Work to be completed: Turn the lines of the items, from the line with "The image size is (732, 772)." up to and including the line with "Looking at the screenshot, I should point(939,174).", into a numbered list, leaving out any blank lines.

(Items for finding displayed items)
====================

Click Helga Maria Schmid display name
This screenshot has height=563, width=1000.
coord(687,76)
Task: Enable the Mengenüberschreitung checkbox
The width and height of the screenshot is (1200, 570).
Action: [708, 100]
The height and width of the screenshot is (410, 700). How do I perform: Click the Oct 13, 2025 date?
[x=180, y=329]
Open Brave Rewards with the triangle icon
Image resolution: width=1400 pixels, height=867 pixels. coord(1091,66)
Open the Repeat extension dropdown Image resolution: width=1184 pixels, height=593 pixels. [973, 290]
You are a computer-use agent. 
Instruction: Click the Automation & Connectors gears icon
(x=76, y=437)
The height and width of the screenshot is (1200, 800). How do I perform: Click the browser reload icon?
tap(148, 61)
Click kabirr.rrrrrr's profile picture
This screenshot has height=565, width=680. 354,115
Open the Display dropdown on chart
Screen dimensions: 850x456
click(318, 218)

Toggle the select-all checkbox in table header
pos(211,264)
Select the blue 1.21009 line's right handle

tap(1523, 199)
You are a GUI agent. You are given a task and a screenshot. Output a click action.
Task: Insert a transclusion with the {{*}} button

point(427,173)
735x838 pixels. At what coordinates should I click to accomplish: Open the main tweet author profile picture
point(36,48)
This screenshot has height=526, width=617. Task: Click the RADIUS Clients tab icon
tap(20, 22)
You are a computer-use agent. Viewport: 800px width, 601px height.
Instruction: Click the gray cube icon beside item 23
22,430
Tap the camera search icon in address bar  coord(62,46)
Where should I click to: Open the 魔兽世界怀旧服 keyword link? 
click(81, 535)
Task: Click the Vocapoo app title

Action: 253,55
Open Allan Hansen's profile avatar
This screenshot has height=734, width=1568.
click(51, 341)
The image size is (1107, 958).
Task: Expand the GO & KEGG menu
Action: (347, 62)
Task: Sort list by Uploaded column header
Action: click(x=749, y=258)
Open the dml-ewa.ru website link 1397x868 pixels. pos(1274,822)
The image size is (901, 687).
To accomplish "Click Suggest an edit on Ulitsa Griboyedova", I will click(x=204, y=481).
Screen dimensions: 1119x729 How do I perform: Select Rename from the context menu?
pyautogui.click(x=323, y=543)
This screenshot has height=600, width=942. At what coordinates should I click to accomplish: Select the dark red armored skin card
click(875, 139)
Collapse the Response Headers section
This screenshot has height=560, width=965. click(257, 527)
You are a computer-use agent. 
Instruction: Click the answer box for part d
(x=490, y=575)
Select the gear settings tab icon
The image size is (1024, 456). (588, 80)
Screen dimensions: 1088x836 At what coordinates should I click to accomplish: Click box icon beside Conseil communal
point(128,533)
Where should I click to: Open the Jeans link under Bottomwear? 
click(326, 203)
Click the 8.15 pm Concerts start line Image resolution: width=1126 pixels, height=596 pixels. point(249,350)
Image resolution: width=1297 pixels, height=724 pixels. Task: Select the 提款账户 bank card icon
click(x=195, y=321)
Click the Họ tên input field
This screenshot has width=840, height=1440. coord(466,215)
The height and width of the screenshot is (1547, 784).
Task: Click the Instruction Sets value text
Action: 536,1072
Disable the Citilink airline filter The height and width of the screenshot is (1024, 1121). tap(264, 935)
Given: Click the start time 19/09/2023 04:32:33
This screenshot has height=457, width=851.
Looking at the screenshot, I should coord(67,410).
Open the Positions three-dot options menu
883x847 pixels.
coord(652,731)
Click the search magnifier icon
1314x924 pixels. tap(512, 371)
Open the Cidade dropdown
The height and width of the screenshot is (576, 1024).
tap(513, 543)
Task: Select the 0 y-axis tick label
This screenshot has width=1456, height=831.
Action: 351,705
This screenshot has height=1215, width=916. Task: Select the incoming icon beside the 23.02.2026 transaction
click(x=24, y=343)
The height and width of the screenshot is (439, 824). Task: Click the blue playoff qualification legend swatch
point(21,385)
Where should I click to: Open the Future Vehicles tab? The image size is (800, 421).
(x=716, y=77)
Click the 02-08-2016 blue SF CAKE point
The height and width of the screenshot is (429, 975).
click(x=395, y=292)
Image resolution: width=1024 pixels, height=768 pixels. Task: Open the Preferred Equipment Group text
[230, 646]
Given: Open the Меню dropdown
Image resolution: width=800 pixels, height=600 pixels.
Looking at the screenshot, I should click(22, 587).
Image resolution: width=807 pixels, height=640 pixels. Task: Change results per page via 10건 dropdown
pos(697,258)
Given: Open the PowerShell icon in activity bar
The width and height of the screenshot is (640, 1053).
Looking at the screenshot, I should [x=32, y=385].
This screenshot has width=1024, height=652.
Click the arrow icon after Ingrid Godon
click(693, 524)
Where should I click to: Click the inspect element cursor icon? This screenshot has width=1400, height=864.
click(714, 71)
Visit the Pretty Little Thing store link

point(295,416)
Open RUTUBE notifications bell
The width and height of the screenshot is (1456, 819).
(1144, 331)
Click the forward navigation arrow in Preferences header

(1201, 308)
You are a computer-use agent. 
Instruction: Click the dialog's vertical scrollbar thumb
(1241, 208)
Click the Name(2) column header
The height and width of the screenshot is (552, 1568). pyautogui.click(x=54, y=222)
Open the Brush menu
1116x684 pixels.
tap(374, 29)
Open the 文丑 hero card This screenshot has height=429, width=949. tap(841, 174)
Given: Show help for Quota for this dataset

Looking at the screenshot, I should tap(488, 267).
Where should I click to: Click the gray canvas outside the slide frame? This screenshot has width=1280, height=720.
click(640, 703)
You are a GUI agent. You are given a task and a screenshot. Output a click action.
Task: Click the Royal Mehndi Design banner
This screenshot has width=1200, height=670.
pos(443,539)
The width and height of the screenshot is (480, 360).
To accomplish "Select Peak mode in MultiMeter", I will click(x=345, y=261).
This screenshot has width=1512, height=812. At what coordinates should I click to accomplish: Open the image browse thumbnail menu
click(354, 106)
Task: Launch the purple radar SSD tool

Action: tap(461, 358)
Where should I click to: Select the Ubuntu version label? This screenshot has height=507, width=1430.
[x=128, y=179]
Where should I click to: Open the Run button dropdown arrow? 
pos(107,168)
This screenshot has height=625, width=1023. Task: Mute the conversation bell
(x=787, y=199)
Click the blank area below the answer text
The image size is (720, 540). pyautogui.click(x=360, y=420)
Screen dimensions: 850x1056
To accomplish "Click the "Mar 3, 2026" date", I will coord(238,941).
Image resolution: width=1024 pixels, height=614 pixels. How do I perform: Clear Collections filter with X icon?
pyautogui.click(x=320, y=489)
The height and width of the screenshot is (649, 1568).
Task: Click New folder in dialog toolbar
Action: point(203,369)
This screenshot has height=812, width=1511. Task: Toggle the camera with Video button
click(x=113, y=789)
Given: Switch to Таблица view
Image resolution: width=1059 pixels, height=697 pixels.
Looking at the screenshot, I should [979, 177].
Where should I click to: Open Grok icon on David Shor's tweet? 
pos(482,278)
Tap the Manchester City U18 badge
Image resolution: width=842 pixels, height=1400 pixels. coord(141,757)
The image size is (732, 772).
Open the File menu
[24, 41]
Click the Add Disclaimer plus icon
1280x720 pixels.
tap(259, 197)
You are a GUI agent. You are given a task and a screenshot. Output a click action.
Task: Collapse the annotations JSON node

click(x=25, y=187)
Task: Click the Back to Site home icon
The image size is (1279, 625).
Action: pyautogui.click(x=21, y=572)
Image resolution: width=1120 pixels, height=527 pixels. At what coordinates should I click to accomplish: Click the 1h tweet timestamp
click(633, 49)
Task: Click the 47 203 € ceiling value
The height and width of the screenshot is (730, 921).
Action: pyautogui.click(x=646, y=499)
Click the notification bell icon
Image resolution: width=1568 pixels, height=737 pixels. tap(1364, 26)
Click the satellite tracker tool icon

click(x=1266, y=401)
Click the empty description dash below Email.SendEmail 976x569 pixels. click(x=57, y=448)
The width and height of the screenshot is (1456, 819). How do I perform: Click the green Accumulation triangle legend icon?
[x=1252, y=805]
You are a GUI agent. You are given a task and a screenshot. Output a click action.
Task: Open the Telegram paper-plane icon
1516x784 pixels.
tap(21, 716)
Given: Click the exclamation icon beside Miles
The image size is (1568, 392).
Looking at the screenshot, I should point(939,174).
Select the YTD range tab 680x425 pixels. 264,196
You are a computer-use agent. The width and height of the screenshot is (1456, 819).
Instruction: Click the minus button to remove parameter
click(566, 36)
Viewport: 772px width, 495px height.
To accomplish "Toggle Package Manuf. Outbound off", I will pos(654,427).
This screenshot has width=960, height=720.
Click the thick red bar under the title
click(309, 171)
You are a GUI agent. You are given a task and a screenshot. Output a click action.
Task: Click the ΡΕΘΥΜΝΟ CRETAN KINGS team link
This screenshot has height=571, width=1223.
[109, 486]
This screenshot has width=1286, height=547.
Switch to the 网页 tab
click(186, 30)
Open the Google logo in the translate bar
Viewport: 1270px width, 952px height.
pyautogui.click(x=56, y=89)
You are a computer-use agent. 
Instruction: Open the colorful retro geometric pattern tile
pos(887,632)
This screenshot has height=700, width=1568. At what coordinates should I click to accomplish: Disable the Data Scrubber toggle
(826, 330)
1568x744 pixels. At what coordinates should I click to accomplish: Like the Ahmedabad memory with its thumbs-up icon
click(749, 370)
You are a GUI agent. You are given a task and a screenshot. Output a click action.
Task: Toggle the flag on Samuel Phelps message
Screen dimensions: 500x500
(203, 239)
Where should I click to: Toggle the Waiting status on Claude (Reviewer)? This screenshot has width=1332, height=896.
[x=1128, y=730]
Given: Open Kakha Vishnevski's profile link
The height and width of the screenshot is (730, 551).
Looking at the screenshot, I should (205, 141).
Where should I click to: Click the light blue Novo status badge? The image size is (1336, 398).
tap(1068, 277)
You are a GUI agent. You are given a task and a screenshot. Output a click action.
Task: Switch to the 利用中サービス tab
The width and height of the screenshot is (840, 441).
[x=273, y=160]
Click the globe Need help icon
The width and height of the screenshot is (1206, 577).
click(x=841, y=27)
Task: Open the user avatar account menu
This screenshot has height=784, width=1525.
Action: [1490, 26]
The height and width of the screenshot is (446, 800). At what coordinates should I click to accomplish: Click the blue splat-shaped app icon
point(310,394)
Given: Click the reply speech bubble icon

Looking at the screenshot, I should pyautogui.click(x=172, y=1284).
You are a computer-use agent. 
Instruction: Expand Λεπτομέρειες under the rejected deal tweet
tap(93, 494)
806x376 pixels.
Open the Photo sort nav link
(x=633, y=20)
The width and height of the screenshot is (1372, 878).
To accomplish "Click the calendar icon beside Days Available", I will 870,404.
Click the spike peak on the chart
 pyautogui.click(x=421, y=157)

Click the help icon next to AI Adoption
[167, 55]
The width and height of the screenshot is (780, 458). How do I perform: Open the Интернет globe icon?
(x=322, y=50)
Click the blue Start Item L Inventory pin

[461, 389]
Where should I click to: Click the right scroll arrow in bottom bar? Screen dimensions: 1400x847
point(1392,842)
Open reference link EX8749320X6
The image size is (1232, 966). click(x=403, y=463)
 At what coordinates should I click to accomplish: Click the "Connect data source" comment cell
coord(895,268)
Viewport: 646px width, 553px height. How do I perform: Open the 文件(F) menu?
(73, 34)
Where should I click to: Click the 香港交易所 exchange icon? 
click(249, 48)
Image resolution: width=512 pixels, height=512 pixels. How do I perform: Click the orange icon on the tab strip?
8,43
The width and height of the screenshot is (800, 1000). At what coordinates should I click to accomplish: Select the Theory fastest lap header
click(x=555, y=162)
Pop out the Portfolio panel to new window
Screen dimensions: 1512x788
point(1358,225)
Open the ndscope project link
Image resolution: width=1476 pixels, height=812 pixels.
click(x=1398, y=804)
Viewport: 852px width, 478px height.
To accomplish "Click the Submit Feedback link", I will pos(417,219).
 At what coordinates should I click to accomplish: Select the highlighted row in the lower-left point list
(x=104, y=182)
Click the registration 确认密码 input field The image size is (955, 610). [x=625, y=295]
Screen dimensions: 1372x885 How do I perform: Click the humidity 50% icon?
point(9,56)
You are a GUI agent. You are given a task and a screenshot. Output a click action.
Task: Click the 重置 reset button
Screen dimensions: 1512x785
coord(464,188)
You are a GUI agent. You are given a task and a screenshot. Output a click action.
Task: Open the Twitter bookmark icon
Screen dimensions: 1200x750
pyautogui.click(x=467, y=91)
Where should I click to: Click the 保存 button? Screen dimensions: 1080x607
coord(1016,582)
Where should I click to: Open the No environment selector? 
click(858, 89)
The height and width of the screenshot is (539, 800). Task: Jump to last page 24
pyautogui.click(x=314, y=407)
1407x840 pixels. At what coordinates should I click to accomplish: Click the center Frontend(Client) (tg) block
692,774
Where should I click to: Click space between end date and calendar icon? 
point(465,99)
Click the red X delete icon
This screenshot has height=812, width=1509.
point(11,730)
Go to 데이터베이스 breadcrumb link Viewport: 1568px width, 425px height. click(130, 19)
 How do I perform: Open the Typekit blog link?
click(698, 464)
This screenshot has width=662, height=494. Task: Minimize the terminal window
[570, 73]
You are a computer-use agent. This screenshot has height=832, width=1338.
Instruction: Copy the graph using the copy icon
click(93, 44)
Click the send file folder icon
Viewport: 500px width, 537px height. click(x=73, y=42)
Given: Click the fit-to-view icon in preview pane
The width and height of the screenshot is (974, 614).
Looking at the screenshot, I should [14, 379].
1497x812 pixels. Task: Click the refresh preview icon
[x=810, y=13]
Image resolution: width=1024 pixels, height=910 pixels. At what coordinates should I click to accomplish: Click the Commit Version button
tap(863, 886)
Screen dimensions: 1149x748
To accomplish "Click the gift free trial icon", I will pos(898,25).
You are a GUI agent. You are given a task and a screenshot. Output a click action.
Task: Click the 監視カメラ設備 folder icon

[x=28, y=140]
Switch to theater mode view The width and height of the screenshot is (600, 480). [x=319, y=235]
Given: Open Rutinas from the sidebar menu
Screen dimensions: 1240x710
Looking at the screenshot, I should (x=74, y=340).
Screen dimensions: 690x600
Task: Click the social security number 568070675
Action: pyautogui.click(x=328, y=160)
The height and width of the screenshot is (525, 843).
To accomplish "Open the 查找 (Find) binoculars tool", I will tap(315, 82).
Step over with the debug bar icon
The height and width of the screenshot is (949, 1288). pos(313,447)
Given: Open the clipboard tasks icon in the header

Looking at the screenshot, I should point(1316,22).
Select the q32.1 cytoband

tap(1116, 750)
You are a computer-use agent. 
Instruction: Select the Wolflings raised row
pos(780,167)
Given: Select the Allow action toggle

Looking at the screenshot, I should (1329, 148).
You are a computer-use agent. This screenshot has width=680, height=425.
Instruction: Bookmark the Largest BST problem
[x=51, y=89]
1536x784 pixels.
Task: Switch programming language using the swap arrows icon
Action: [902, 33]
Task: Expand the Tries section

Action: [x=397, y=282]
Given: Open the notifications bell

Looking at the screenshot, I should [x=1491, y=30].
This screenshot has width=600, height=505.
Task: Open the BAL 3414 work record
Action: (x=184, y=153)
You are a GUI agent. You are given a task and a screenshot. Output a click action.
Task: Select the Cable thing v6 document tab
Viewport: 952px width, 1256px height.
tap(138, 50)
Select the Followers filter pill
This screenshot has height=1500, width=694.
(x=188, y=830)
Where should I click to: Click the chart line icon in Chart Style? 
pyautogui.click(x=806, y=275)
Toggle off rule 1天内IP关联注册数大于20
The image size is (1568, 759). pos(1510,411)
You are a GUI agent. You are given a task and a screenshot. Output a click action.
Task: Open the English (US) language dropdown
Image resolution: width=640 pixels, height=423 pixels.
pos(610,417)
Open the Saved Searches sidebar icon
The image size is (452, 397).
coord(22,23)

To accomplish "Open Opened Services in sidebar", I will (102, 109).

====================

Exercise answer:
1. The image size is (732, 772).
2. Open the File menu
3. [24, 41]
4. Click the Add Disclaimer plus icon
5. 1280x720 pixels.
6. tap(259, 197)
7. You are a GUI agent. You are given a task and a screenshot. Output a click action.
8. Task: Collapse the annotations JSON node
9. click(x=25, y=187)
10. Task: Click the Back to Site home icon
11. The image size is (1279, 625).
12. Action: pyautogui.click(x=21, y=572)
13. Image resolution: width=1120 pixels, height=527 pixels. At what coordinates should I click to accomplish: Click the 1h tweet timestamp
14. click(633, 49)
15. Task: Click the 47 203 € ceiling value
16. The height and width of the screenshot is (730, 921).
17. Action: pyautogui.click(x=646, y=499)
18. Click the notification bell icon
19. Image resolution: width=1568 pixels, height=737 pixels. tap(1364, 26)
20. Click the satellite tracker tool icon
21. click(x=1266, y=401)
22. Click the empty description dash below Email.SendEmail 976x569 pixels. click(x=57, y=448)
23. The width and height of the screenshot is (1456, 819). How do I perform: Click the green Accumulation triangle legend icon?
24. [x=1252, y=805]
25. You are a GUI agent. You are given a task and a screenshot. Output a click action.
26. Task: Open the Telegram paper-plane icon
27. 1516x784 pixels.
28. tap(21, 716)
29. Given: Click the exclamation icon beside Miles
30. The image size is (1568, 392).
31. Looking at the screenshot, I should point(939,174).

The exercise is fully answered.